What occurs to me on this, the first day of the year 2012, is that I could be seizing the day like it matters. Reflecting on the last several years, ones that I’ve spent most of my time in the so-called land of enchantment, I’m marking time too much of the time. I’ve gotten a little complacent, which has expressed itself as disengagement that is frankly unsatisfying. As the saying goes, there’s no time like the present time—to make a change—and I was reminded of that this morning as I read the daily meditation from a site I started subscribing to back in the summer. For today, the first day of a new year, Richard Rohr (a Franciscan and ordained Roman Catholic priest) titles his meditation, “Resolve to Live Authentically in 2012”. He goes on to describe this authentic living as “turning around”. “As the old Shakers used to sing and dance, ‘Turn, turn wherever you may be, and the turning never stops.’ To be authentically human is to be willing to turn—and to be a saint is to have turned/changed many times.”
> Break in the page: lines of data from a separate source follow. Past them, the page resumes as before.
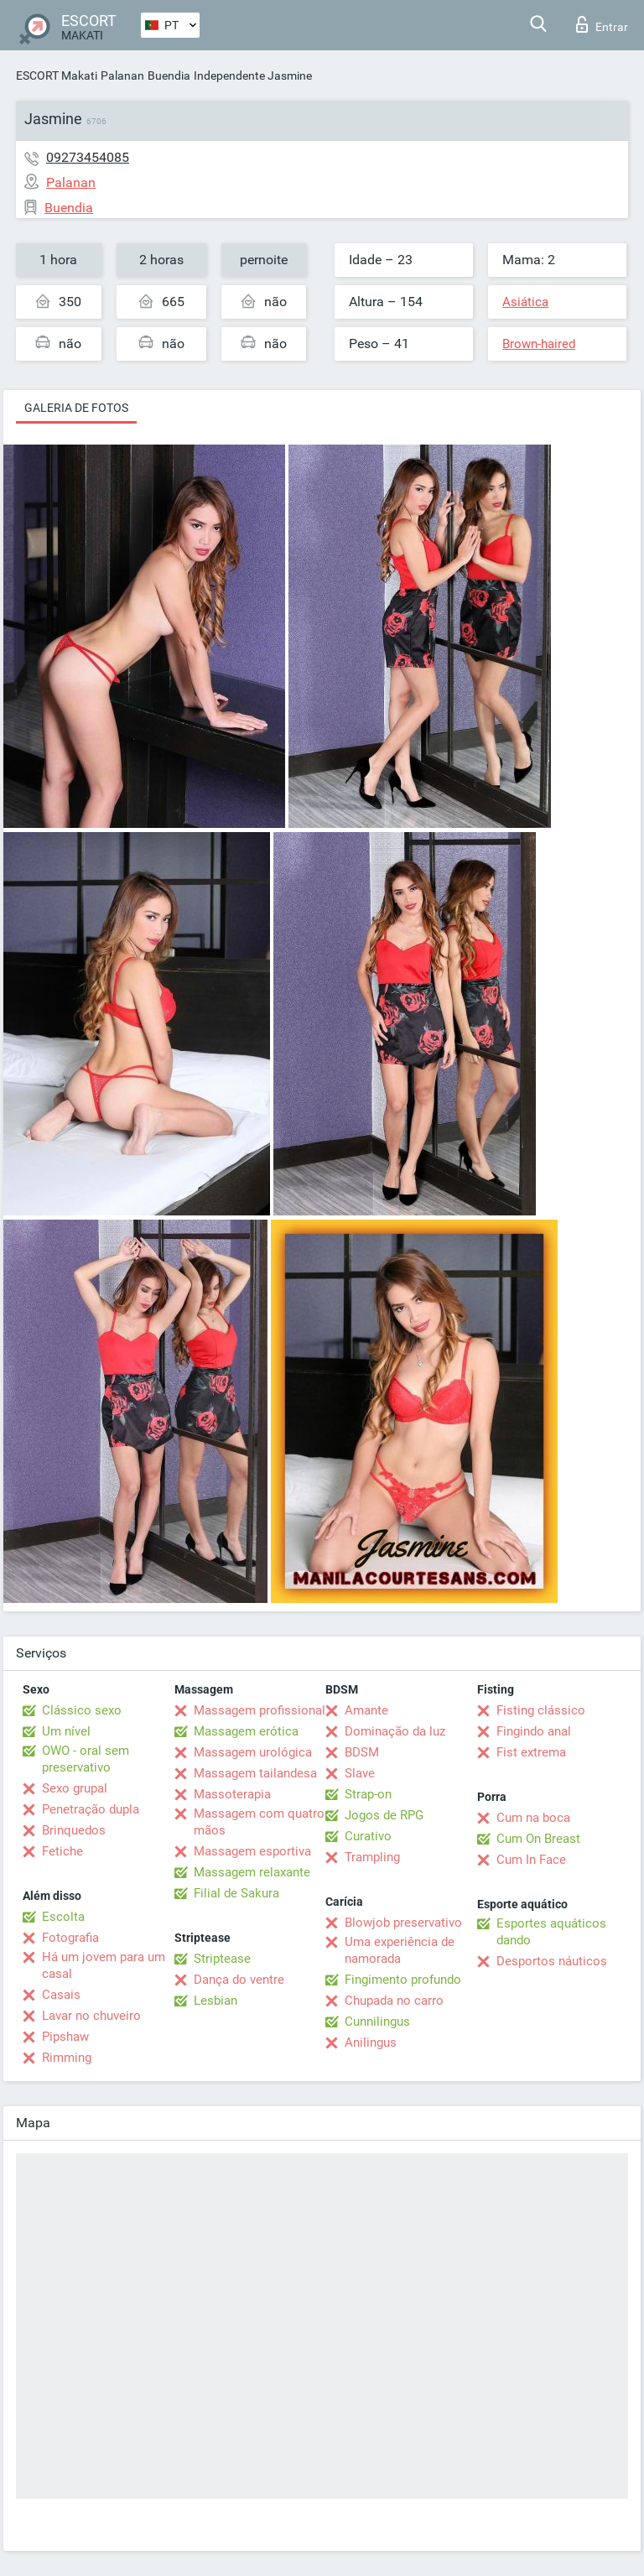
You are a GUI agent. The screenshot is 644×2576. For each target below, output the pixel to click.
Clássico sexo (82, 1710)
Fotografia (70, 1937)
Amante (366, 1710)
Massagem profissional (259, 1710)
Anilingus (371, 2042)
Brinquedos (74, 1830)
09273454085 (87, 157)
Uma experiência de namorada (399, 1950)
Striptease (222, 1958)
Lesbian (215, 2000)
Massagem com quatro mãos (259, 1822)
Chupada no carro (394, 2000)
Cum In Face (531, 1859)
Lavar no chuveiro (91, 2015)
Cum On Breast (538, 1838)
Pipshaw (65, 2036)
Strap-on (368, 1794)
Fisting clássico (540, 1710)
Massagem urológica (253, 1752)
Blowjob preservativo (403, 1922)
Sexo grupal (74, 1788)
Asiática (525, 302)
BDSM (362, 1752)
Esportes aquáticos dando (551, 1932)
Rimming (66, 2057)
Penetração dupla (90, 1809)
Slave (360, 1773)
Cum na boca (533, 1817)
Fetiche (62, 1851)
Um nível (66, 1731)
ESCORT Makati (56, 75)
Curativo (368, 1836)
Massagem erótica (246, 1731)
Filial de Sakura (236, 1893)
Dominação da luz (395, 1731)
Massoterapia (232, 1794)
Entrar (602, 24)
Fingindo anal (533, 1731)
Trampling (372, 1857)
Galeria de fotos (76, 407)
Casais (61, 1994)
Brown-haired (538, 343)
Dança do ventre (239, 1979)
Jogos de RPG (384, 1815)
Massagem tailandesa (255, 1773)
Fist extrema (531, 1752)
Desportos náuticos (551, 1961)
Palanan (122, 75)
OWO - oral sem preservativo (85, 1759)
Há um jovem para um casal (103, 1965)
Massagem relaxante (252, 1872)
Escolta (63, 1916)
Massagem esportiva (252, 1851)
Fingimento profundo (403, 1979)
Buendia (169, 75)
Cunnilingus (377, 2021)
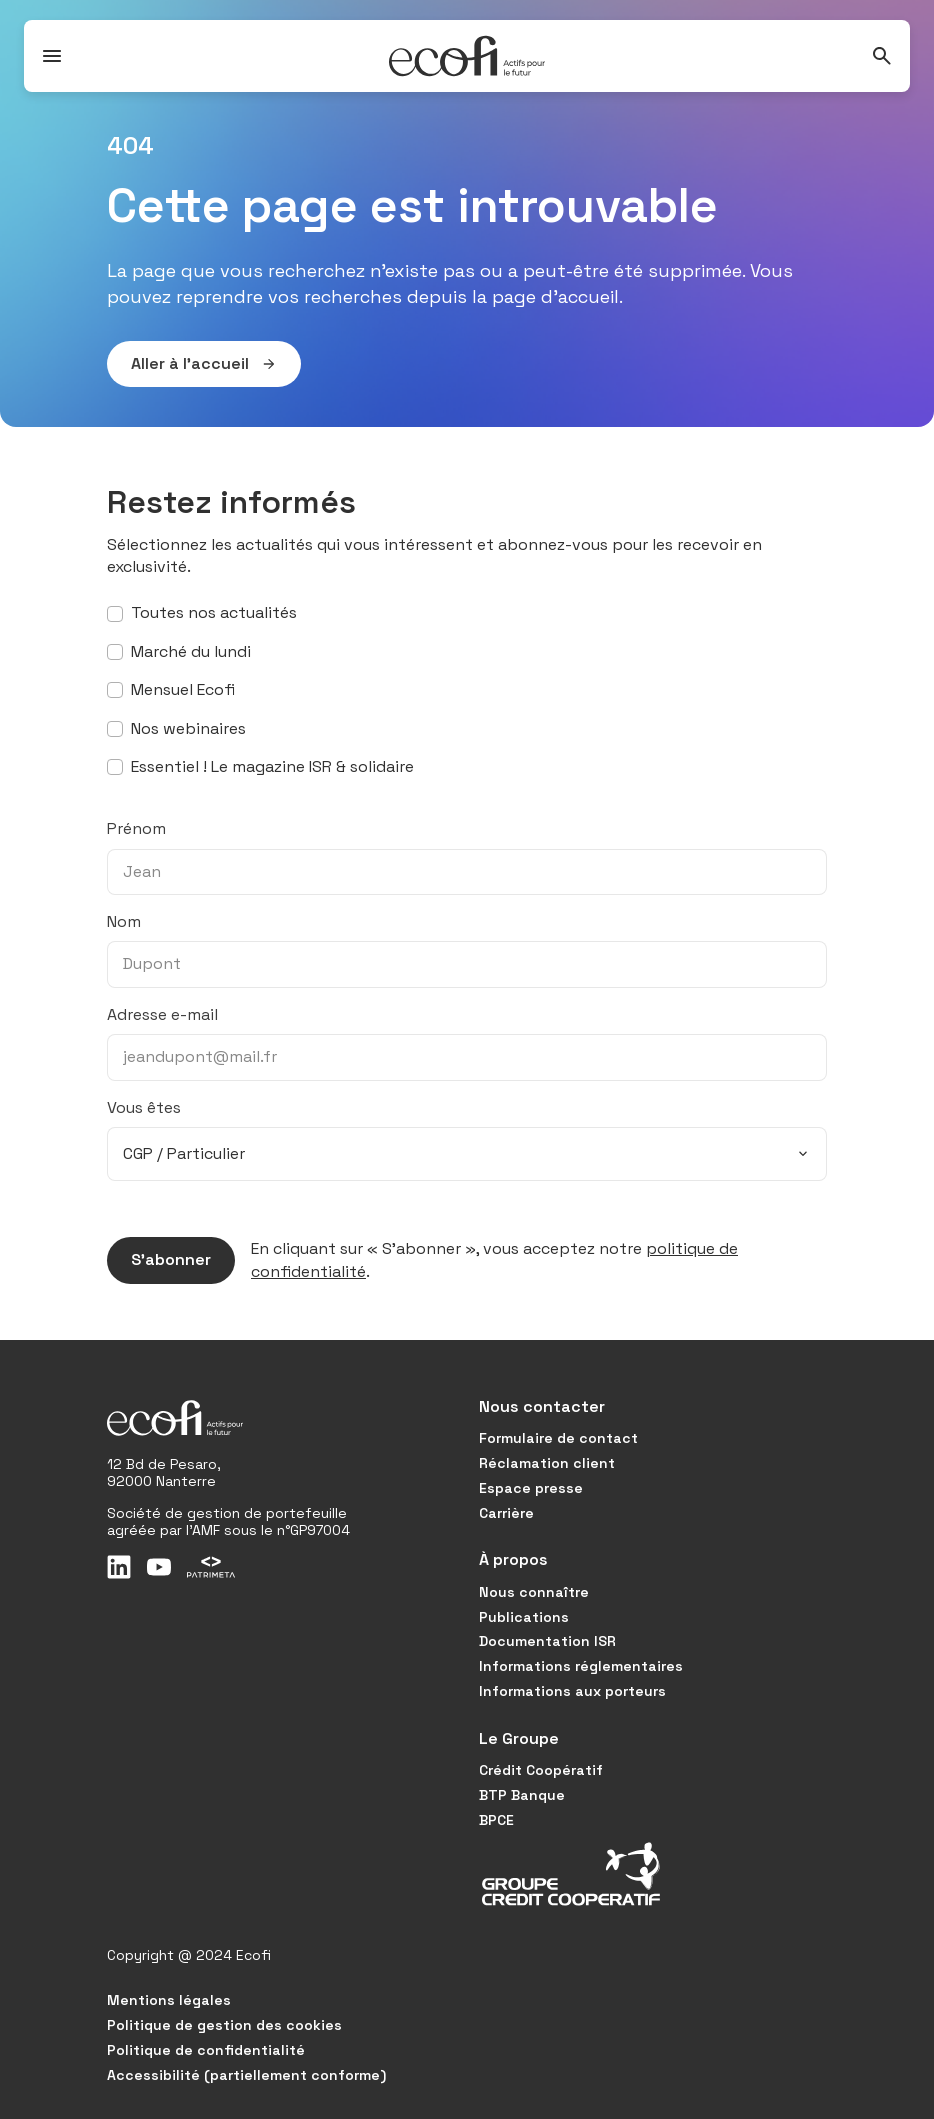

A few years ago, the priest leading the Bible study group in a small Episcopal mission I attended in rural east Texas defined repentance as turning around. Odd that I didn’t recall having heard that definition before. Turn around, change directions, change your heart, do good, do better. For some time now I have turned away from the notion of original sin and the baggage of sin and repentance that characterize traditional religious teachings and practice. This has nothing to do with understanding at the deepest level that humans do bad things. We make selfish, self-serving choices. Sometimes these choices are expressed violently and destructively. Look around, and then turn around. Pick up a newspaper or news magazine, turn on cable television, open the web browser on your computer. Our ugly choices are on display. Unfortunately, our goodness doesn’t get nearly as much press as we deserve. Look around, and then turn around.

I’m in a bit of a slump when it comes to religion these days. If I hadn’t realized and understood that my slump places me in the majority of those who have determined that church is somehow sadly irrelevant and that it is not meeting our spiritual needs, I would be more worried. If I hadn’t realized and understood that acts of compassion and generosity happen routinely and bountifully outside the confines of the church, and that church can sometimes be a place where compassion and generosity are hard to recognize, I would be more worried. For the season of giving and sharing just ended, the modest acts of generosity that called me had little to do with sensing that I had fallen short of my responsibility to others. They were very much about remembering the blessings I have and wanting, indeed needing, to shine even the tiniest light on the way for others. Give thanks for the blessing of blessing someone else. Look around, and then turn around.

The image at the top of Fr. Richard’s meditation this morning was the labyrinth at Ghost Ranch in Abiquiu, New Mexico. I was reminded of the sense of well being and healing I have felt many times when I have walked the labyrinth in one place or another. I was reminded that I haven’t sought this particular source of healing in a long time. As on all days, today I feel a need to heal and a need to grow. In some ways 2011 was a tough year for me, but the challenges I faced pale in comparison to what I see around me. Today, I get the opportunity to turn around, turn around.